[Exercise passage — start]

Patients with breast cancer can be categorized into three general groups: 1) triple negative breast cancer dominated by basal type breast cancer (i.e., estrogen receptor negative (ER−), progesterone receptor negative (PR−), and human epidermal growth factor receptor-2 negative (HER-2); 2) the HER-2 subtype (ER−/PR−/HER2+); and 3) ER/PR positive breast cancer (ER+/PR+), which can be further subtyped based on mRNA profiling into luminal A (ER+/PR+/HER2−) and luminal B (ER+/PR+/HER2+)5. Despite the variation in prognosis between the different subtypes within each group, therapy choices are tuned to the three basic groups. It was already shown before that data integration revealed novel insights40,41,42, however unknown are the results in subtyping when integrating mRNA, DNA-methylation, microRNA and Copy number changes.

Subtype analysis of the 563 breast cancer samples using MEREDITH resulted in five distinct clusters (Fig. 5a) that were significantly associated with the known breast cancer subtypes: i) cluster 1 for the Luminal A subtype (P = 5.1 × 10−6); cluster 2 also for Luminal A (P = 6.2 × 10−4); iii) cluster 3 for the Basal subtype (P = 3.9 × 10−14); iv) cluster 4 for the Basal and HER2-type (P = 1.5 × 10−3 and P = 0.035 respectively); and v) cluster 5 for the Luminal B subtype (P = 1.6 × 10−6). Detailed clinical characteristics can be found in Supplementary Table S4. This clearly demonstrates that breast cancer subtypes can also be captured in the two-dimensional MO-map (Fig. 5a). In terms of overall survival, we detected that samples in Cluster 5 (enriched for Luminal B) have a significant inferior survival compared to samples outside the cluster (P = 0.026), with 5-year survival rates of 78% (Fig. 5b). Intriguingly, while both Clusters 1 and 2 include samples that are significantly associated with Luminal A, samples in Cluster 1 showed significantly good survival rates (P = 6 × 10−5), which was not seen of patients in Cluster 2.

[Exercise passage — finish]
[Dataset extract — start]

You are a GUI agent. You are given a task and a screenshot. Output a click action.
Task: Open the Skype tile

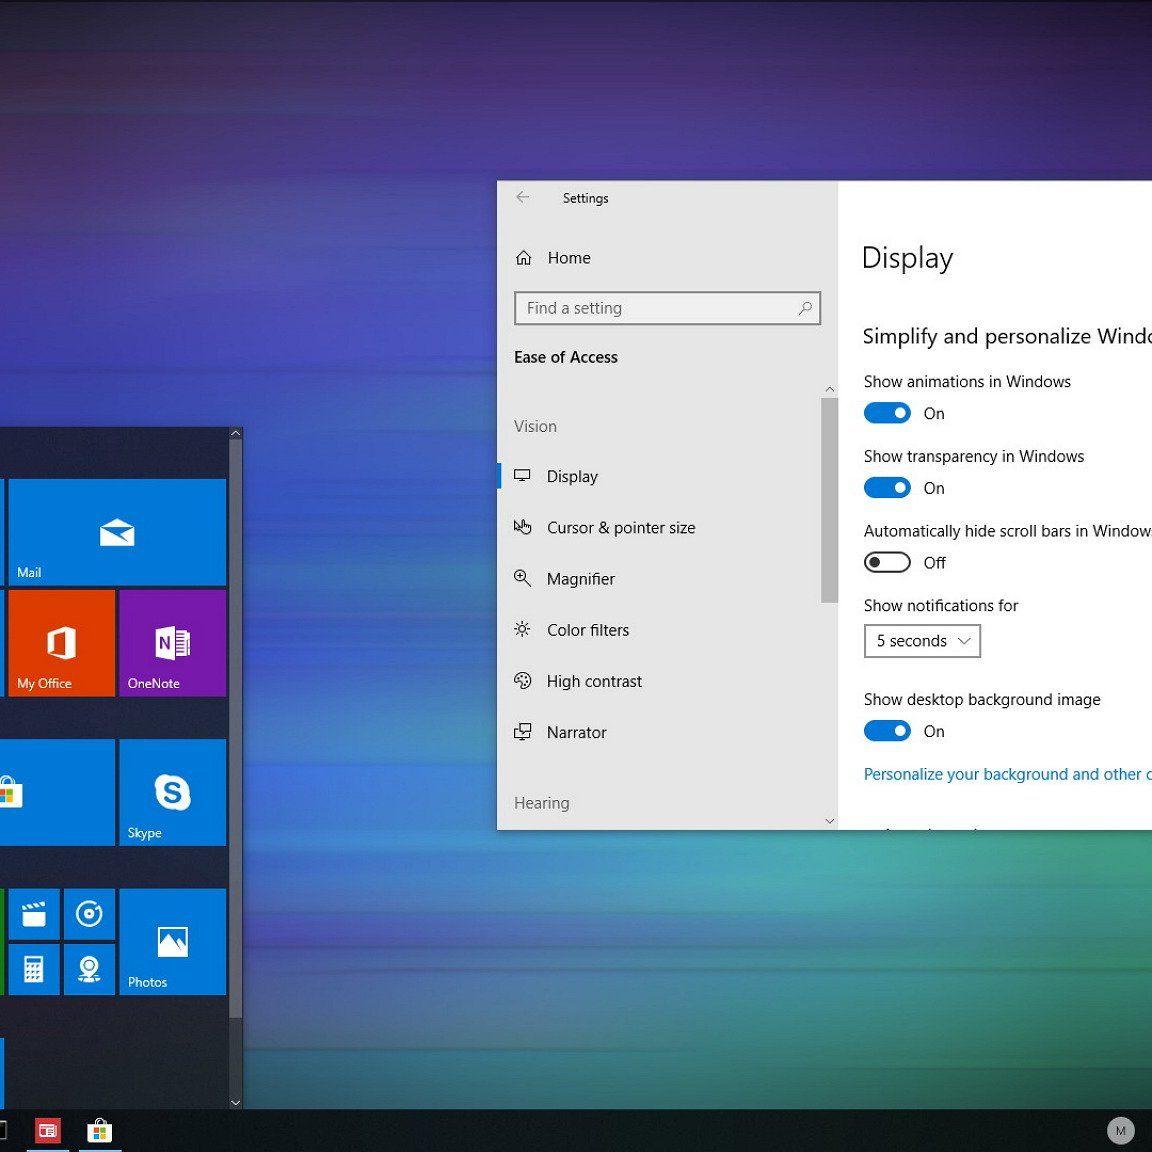tap(172, 792)
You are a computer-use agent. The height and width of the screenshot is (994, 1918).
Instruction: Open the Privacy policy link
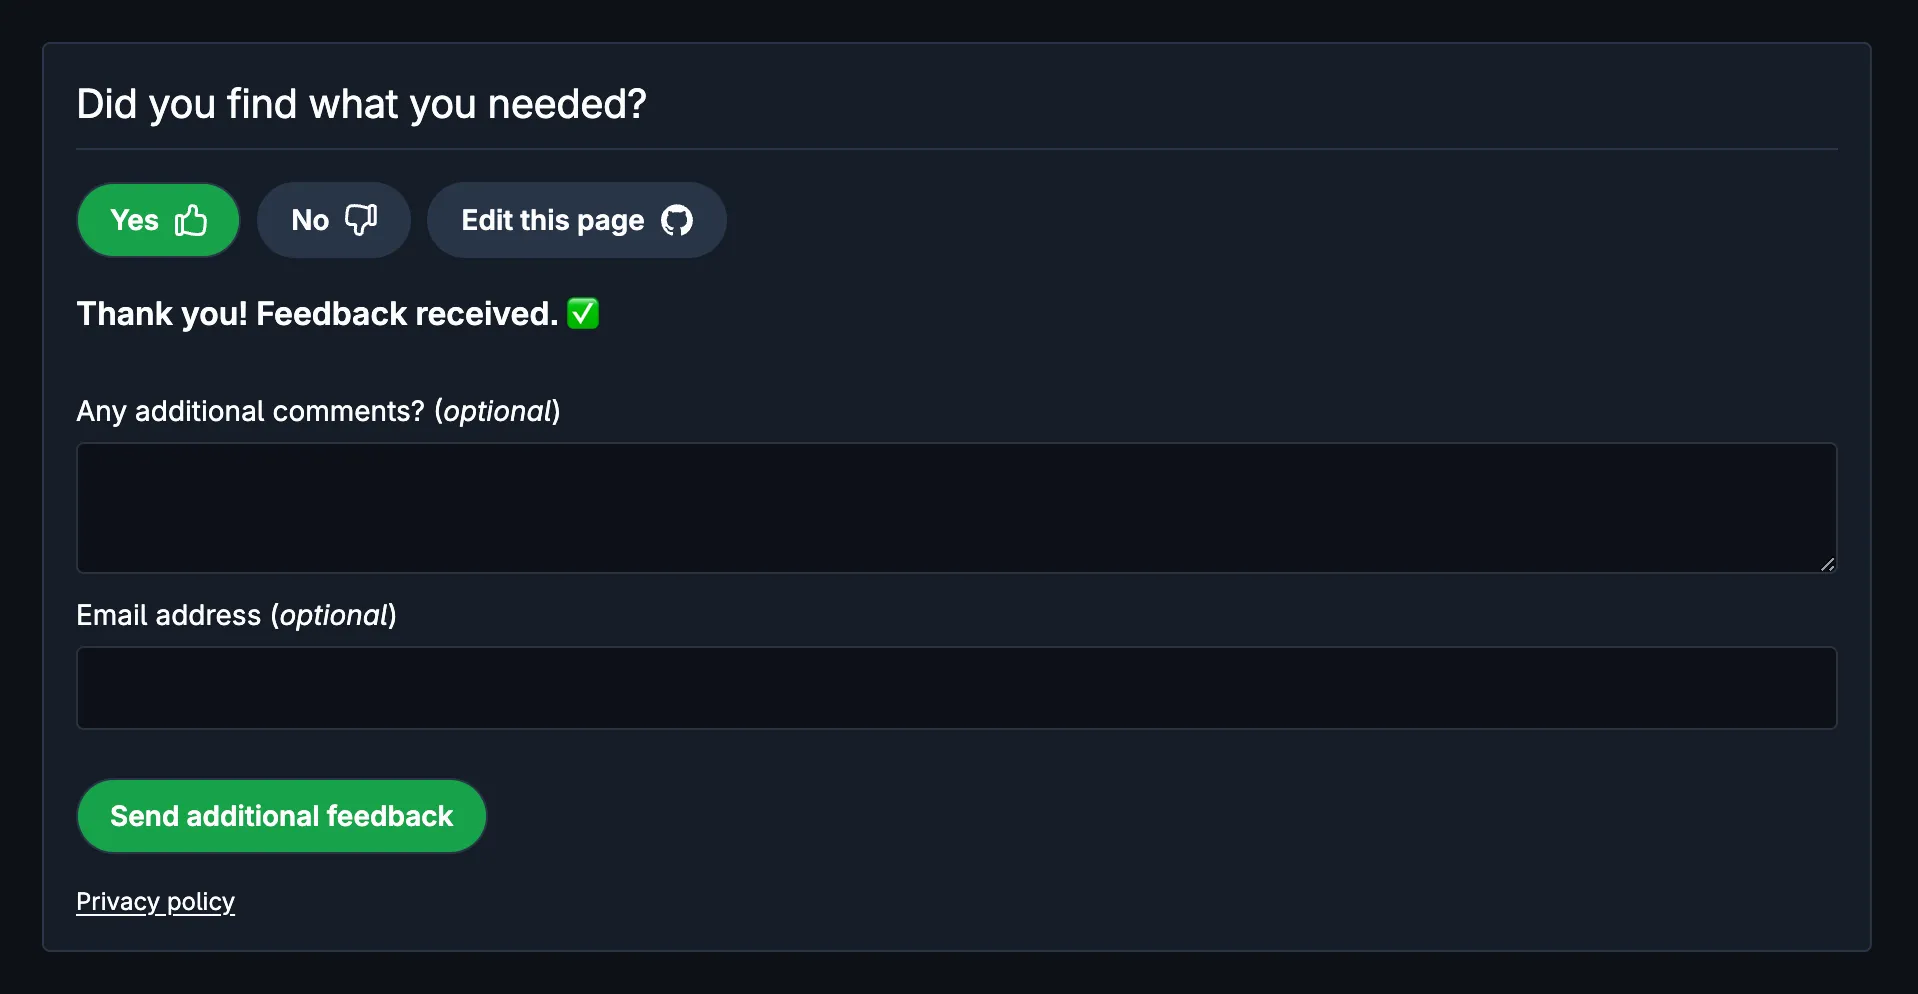tap(155, 900)
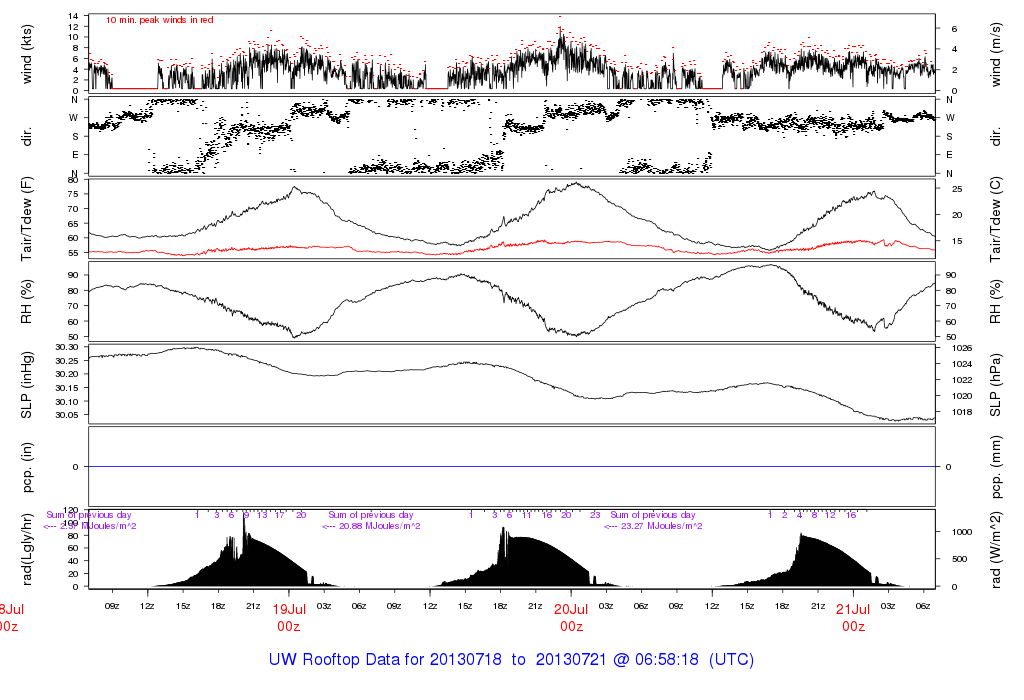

[Dataset extract — finish]

Please continue the passage on breast cancer subtyping, starting right after its last sentence.

▶ [Result for this exercise]
Figure 5: Subtyping of Breast Cancer patient samples.
figure 5

(a) MO-map representing the 563 Breast cancer samples based on MEREDITH. Each point, either being square (male), dot (female), or plus (gender unlabeled), is a sample and colored according the subtypes of breast cancer. The clustering of cancer samples is illustrated by the five differently colored density maps. (b) Kaplan-Meier plot for overall survival (OS) for the five cluster labels. (c) Colouring the samples in the MO-map based on the genomic profiles (Fig. 2a). Breast cancer subtypes and genomic profile labels are depicted when significantly overrepresented with the cluster (hypergeometric test P< 0.001).

Integrating multiple molecular data-types identifies subtypes of breast cancers

Similar to our analysis of the AML clusters, we analyzed whether the five breast cancer clusters identified using MEREDITH can be similarly discovered when analyzing the GE, ME, CN, and MIR datasets separately. We detected that the known breast cancer subtypes can be readily detected by analyzing solely gene expression profiles, i.e. 78% overlap between the 20-nearest neighbours of the samples in the gene expression map and the MO-map (based on the four molecular data-types). A cluster analysis revealed that all four data-types could recover the 5 clusters identified by MEREDITH (Fig. 5a, supplementary Table S4 and Fig. S7). However, there is an advantage of incorporating the four different data-types which can especially be seen in Cluster 1 and 2 (Fig. 5c). Both clusters are significantly enriched for Luminal A but their molecular makeup now clearly shows that only a specific set of samples group together when the four omic data sets is used. We also analyzed whether MEREDITH outperforms various PCA reductions (2D/3D/4D, and 200D) in terms of subtype enrichment. We detected that MEREDITH showed highest cluster enrichment for ER/PR/HER2/Luminal A, and Basal subtypes (Table S5).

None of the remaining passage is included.